CÍRCULO DE CULTURA MUSICAL- Conc de 25/1/1943

TEATRO DE S. CARLOS – Círculo de Cultura Musical
Concerto de 25/1/1943

A série de concertos da iniciativa do Círculo de Cultura Musical para a apresentação entre nós da moderna música inglesa, terminou ontem, com o mesmo êxito dos anteriores.

É evidente que a revelação da cultura musical de um país numa representação de tantos autores modernos, em obras desconhecidas, como Holst, Walton,Williams, Delius, Elgar, etc. grandes compositores Mestres da orquestra moderna, demais dados na versão fidelíssima de um Maestro também inglês, não podia deixar de constituir, - porque se trata de obra de vocação – o facto principal, o primeiro plano, de todas essas manifestações culturais. E só depois do aspecto criador, - o da revelação de tantas obras – deveríamos considerar o aspecto interpretativo.
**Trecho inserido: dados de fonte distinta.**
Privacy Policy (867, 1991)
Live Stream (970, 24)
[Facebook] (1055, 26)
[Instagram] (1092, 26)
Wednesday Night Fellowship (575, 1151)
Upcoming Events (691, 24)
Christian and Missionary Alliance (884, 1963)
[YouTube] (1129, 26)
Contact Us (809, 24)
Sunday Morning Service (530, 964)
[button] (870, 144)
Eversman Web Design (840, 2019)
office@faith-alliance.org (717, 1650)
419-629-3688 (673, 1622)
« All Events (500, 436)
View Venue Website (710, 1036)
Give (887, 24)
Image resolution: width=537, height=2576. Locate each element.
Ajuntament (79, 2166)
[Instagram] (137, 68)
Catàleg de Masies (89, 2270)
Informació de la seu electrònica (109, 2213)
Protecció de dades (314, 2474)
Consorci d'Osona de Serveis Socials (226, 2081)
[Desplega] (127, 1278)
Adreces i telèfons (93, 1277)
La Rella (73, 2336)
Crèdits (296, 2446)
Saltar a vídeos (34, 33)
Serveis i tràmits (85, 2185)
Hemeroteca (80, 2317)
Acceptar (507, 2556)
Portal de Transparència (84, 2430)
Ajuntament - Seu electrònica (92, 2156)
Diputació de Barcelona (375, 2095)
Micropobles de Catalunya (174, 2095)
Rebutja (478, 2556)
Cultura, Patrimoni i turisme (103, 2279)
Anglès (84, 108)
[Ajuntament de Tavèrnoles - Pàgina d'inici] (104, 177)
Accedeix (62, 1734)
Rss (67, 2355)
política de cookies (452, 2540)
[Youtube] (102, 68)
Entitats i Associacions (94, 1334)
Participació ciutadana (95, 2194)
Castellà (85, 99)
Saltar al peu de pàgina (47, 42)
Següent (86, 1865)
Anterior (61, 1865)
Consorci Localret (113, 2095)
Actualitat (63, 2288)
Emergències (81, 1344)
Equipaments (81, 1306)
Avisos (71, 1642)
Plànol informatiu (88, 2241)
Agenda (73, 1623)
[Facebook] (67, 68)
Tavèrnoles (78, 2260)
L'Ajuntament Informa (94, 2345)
Foi o que fizemos, porque o contrário seria admitir o absurdo. “A obra é única”. Os diversos intérpretes chegam depois . Oxalá essa lição dada em três concertos por “um” grande e competente maestro inglês, - lição de amor à cultura musical da sua terra – sirva de exemplo.

Fez Malcom Sargent, em três concertos, o que normalmente, em anos de trabalho muitos não conseguem. Ontem Malcom Sargent tocou as seguintes obras: “Música Aquática de Haendel-Harty; “Fantasia” de Williams; “No Jardim do Paraíso” de Delius; e a abertura de Elgar “Cockaigne”. As páginas de Delius são delicadíssimas, repassadas de um ambiente poético delicioso. As de Williams são de facto do mais forte sinfonista inglês contemporâneo.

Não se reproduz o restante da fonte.